Dyon shares similar semantics to Rust, but there are some differences:

  • Can not reference memory outside the stack
  • Variables are mutable
  • An object can be shared among other objects

If you thought Rust was picky on how you designed your data structures, then Dyon is even more so!

How the code looks can have a great impact on performance. To optimize, you have to carefully declare variables and reference them.

For example, whenever you declare a variable and assign it a reference, you make a copy:

a := [1, 2, 3]
b := a // creates a copy of the list `a`

If you have a long list of 10 000 items, this can be very expensive.

More examples:

b := {list: a} // cheap, since `a` is referenced
c := a.list // expensive, since `a.list` is copied
d := a.list[0] // cheap, since only `1` is copied

This has the consequence that Dyon does not like deep trees by design.
You are forced to process things in flat arrays as much as possible.

With other words, Dyon forces programmers to use data oriented design.

Named arguments syntax

Since Dyon likes flat arrays, calls to functions tends to have lots of arguments:

update(physics_settings, dynamic_objects, static_objects)

The problem is to remember the order.

To solve this, named argument syntax is supported through snake case function names:

update_physicsSettings_dynamicObjects_staticObjects(p, d, s) {

fn main() {
    update(physicsSettings: physics,
           dynamicObjects:  dynamic_objects,
           staticObjects:   static_objects)

This design has the benefits:

  • Code does not break when argument name changes
  • A way to resolve conflicts between function names
  • Helps understanding the code

Dynamic modules

The way you organize code in Dyon is very different from Rust:

  • There is no mod keyword to declare a module
  • There is no use keyword to import a module

One file of Dyon script does not know that another exists!

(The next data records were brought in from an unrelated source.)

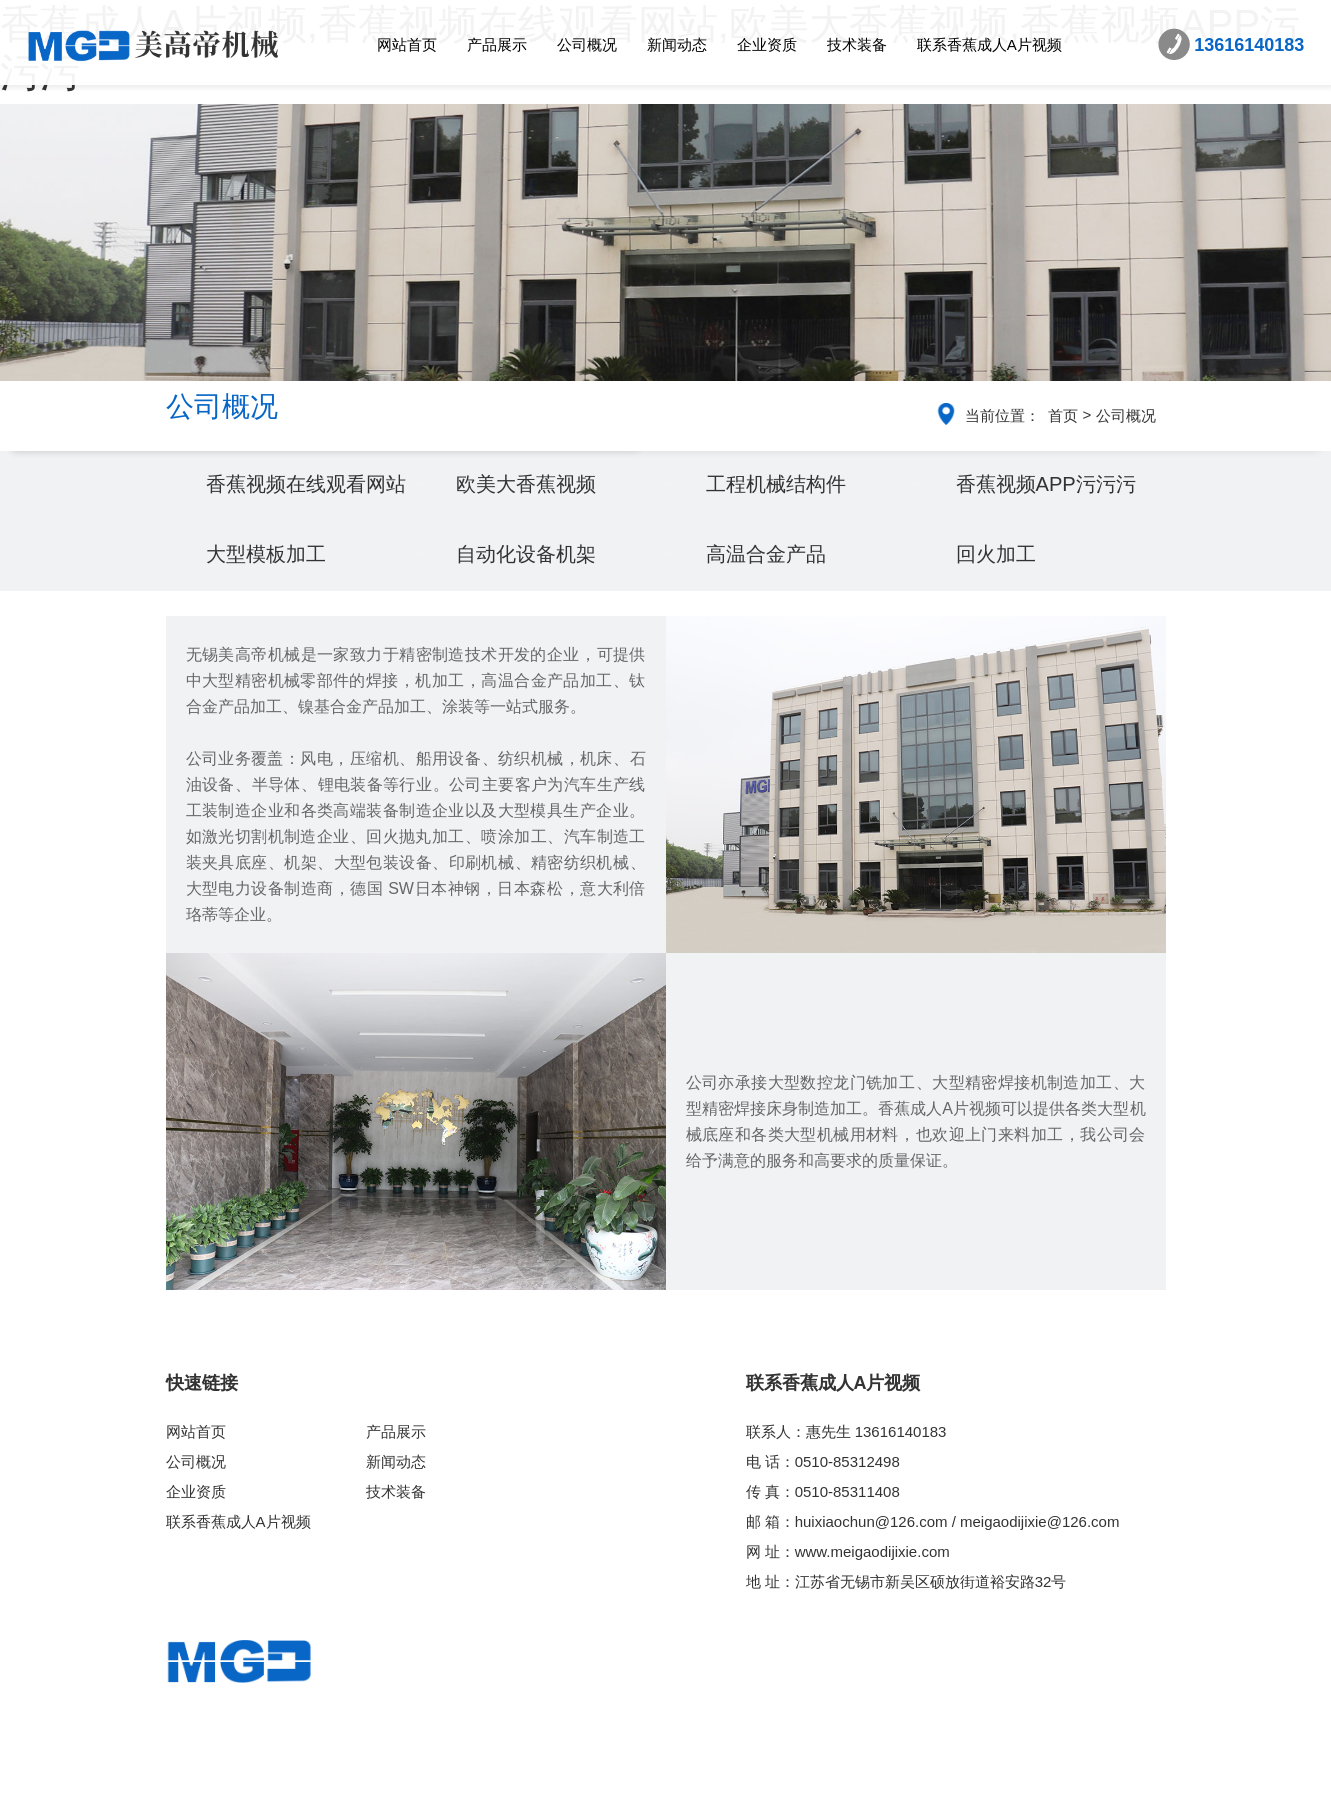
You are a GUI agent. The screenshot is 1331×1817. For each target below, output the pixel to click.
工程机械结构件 (783, 518)
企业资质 (767, 44)
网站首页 (407, 44)
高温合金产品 (772, 623)
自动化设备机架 (533, 623)
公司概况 (587, 44)
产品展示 (497, 44)
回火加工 (1000, 623)
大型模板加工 (272, 623)
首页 (1063, 415)
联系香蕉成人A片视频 (989, 44)
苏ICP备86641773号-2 (816, 1794)
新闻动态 (677, 44)
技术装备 (857, 44)
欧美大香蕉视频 (533, 518)
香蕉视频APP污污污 (1055, 518)
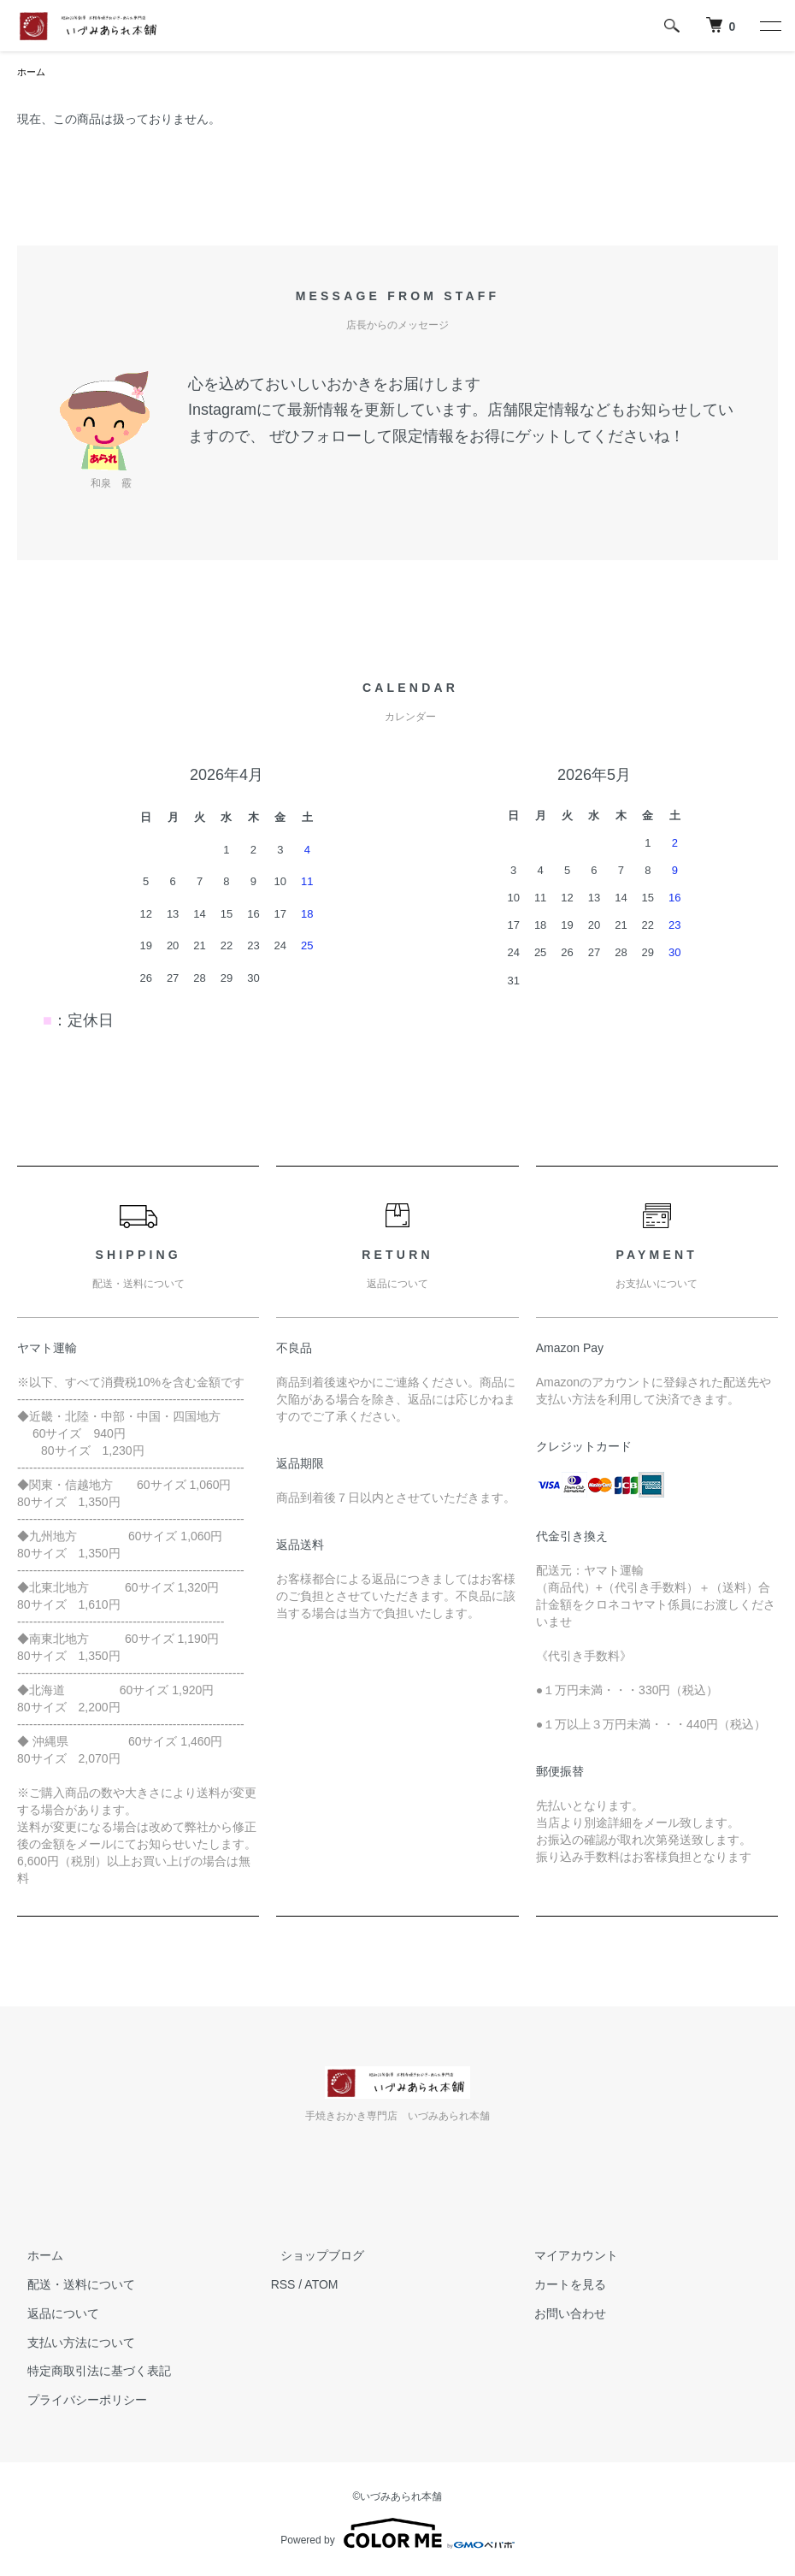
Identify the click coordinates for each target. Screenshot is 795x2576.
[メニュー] (769, 25)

Instead, Dyon uses dynamic modules:


fn main() {
    graphics := load("graphics.dyon")
    window := load("window.dyon")
    my_program := load(source: "my_program.dyon", imports: [graphics, window])
    call(my_program, "main", [])

The imported modules become part of the prelude in the loaded module.


fn main() {
    // No need to import anything.
    window := create_window(title: "hello world!", size: [512; 2])

This design has the benefits:

  • Controlling the prelude is convenient when prototyping
  • By writing a “loader” script, you do not need to recompile
  • Gamedev often results in lots of smaller programs experimenting with different ideas
  • Flexible control of where the script is stored
  • Easy to reuse code even you did not plan to
  • Swapping out backends is as easy to changing a module with another
  • Refresh modules to make instant changes while running

My thoughts so far

I think of Dyon as a domain specific language for gamedev:

  • It is very convenient for testing ideas rapidly
  • It does not need a garbage collector
  • It forces you to think in a data oriented way

It is a language for prototyping, and can not match Rust on performance. However, it is fast enough to be used in simple games. When an idea grows in a large program, you can refactor it out into modules. Later, you can rewrite parts of the code in Rust to make it faster. This combination of flexibility and power is exactly what I am looking for.

I hope you will enjoy Dyon as much as I have!